[read this post on Mr. Fox SQL blog]
Recently I had a requirement to load streaming JSON data to provide a data feed for near real-time reporting. The solution streamed data into an “Ingress” Azure Event Hub, shred the JSON via Azure Stream Analytics and then push subsections of data as micro-batches (1 sec) into a “Egress” Azure Event Hub (for loading into a stage table in Azure SQL DW).
In Event Hubs and Stream Analytics there are only a few performance levers to help tune a solution like this, or said another way, doing nothing with these levers can affect your ongoing performance!
So this blog is to show the performance differences when using different Azure Event Hub partition configurations and the Azure Stream Analytics PARTITION BY clause.
Understanding the Environment Levers
When you configure Azure Event Hub you only have 2 levers;
- Throughput Units (TU) – TU’s apply to all event hubs in a namespace and are pre-purchased units of capacity between 1 and 20 (or more by contacting support). Each partition has a maximum scale of 1 TU. Each TU is 1MB/sec ingress + 2MB/sec egress + 84GB event storage. For our test we wont change TU
- Partitions – The number of partitions is specified at creation and must be between 2 and 32. The partition count is not changeable. Partitions are a data organization mechanism that relates to the downstream parallelism required when consuming data.

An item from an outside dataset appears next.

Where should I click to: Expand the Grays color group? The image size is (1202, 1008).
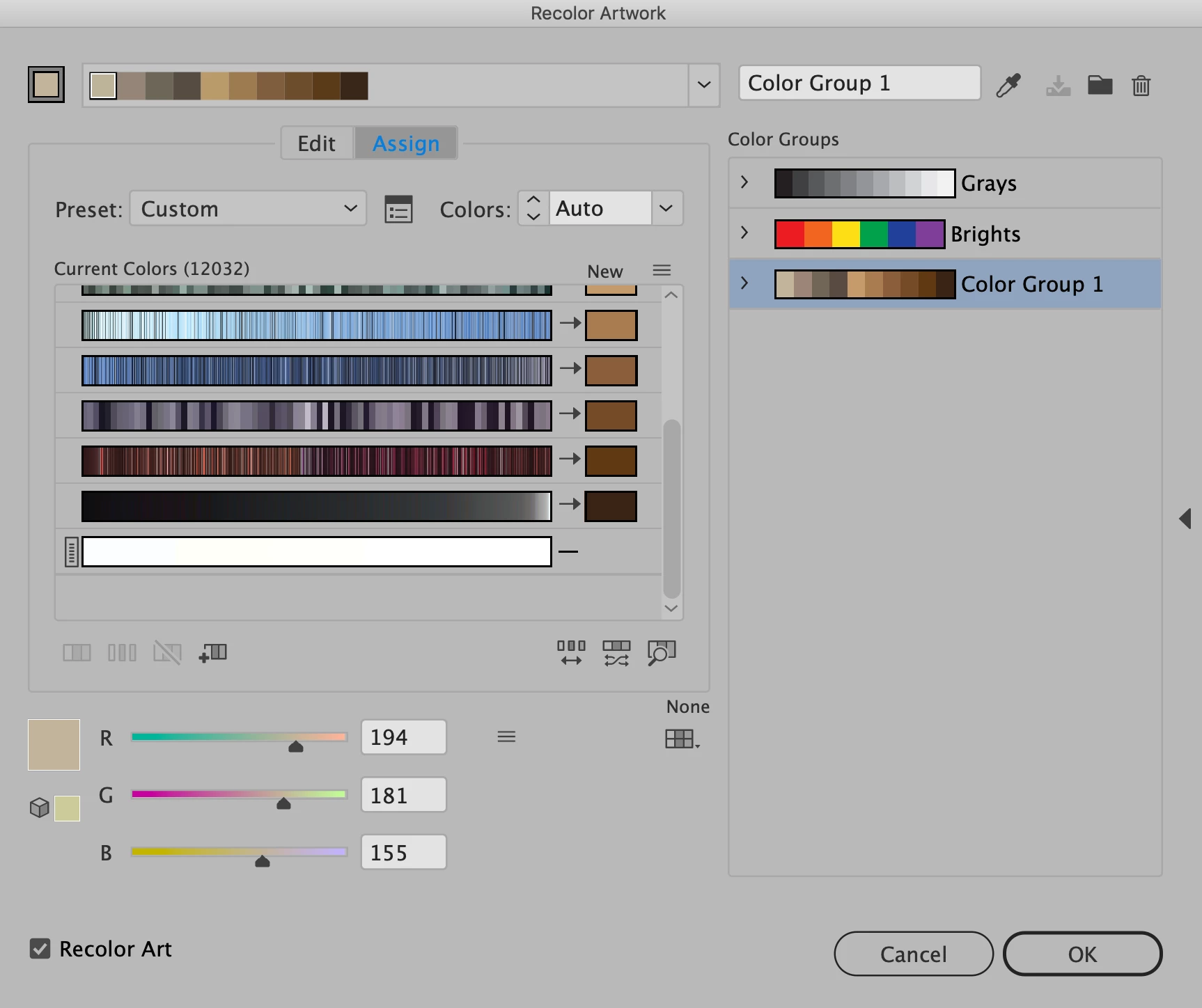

- You can learn more about Event Hubs here – https://docs.microsoft.com/en-us/azure/event-hubs/event-hubs-what-is-event-hubs
When you configure Azure Stream Analytics you only have 2 levers;
- Streaming Units (SU) – Each SU is a blend of compute, memory and throughput between 1 and 48 (or more by contacting support). The factors that impact SU are query complexity, latency, and volume of data. SU can be used to scale out a job to achieve higher throughput. Depending on query complexity and throughput required, more SU units may be necessary to achieve your performance requirements. A level of SU6 assigns an entire Stream Analytics node. For our test we wont change SU
- SQL Query Design – Queries are expressed in a SQL-like query language. These queries are documented in the query language reference guide and includes several common query patterns. The design of the query can greatly affect the job throughput, in particular if and/or how the PARTITION BY clause is used.

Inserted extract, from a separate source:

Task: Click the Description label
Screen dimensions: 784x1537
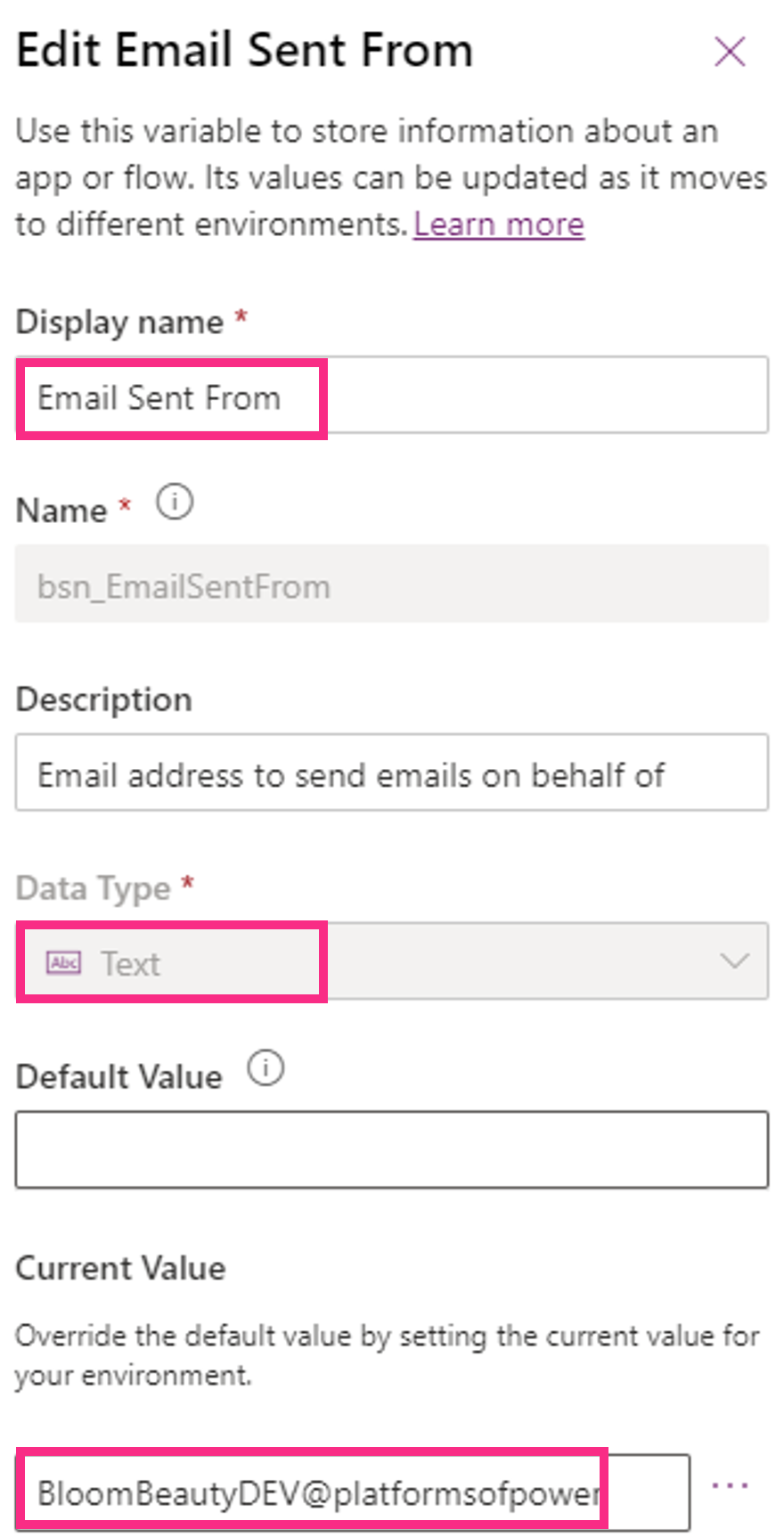Action: [x=103, y=699]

- You can learn more about Stream Analytics here – https://docs.microsoft.com/en-us/azure/stream-analytics/stream-analytics-introduction
Test Patterns and Scenarios
When running streaming solutions its important to aim to get maximum parallelism whch allows the greatest throughput.
I’m going to keep it simple and verify the difference between running ingress and egress Event Hub with different partition settings, and combine a Stream Analytics SQL query design using the PARTITION BY clause.
TEST | INPUT [Ingress AEH] | QUERY [ASA] | OUTPUT [Egress AEH] | |||
TU | Partitions | SU | SQL Query | TU | Partitions | |
1 | 5 | 2 | 1 | NONE | 5 | 16 |
2 | 5 | 2 | 1 | PARTITION BY | 5 | 16 |
3 | 5 | 16 | 1 | NONE | 5 | 2 |
4 | 5 | 16 | 1 | PARTITION BY | 5 | 2 |
5 | 5 | 2 | 1 | NONE | 5 | 2 |
6 | 5 | 2 | 1 | PARTITION BY | 5 | 2 |
7 | 5 | 16 | 1 | NONE | 5 | 16 |
8 | 5 | 16 | 1 | PARTITION BY | 5 | 16 |
Test Workload Configuration
The particulars of the test workload are as follows;
- Each test will send 16000 events using 16 clients/threads with no wait time between each send event.
- The JSON event is 88 bytes, and is shown below. Each event will have an incremental event id, a random deviceId (1-10) and random value (1-1000000).
- The events are not compressed
- Each client will send data without using a partition key (ie round robin will allocate the incoming events into the Ingress Event Hub partitions).
- The send clients will run from a DS13-4_v2 (4 v-cpus, 56 GB memory) Azure VM to minimise latency.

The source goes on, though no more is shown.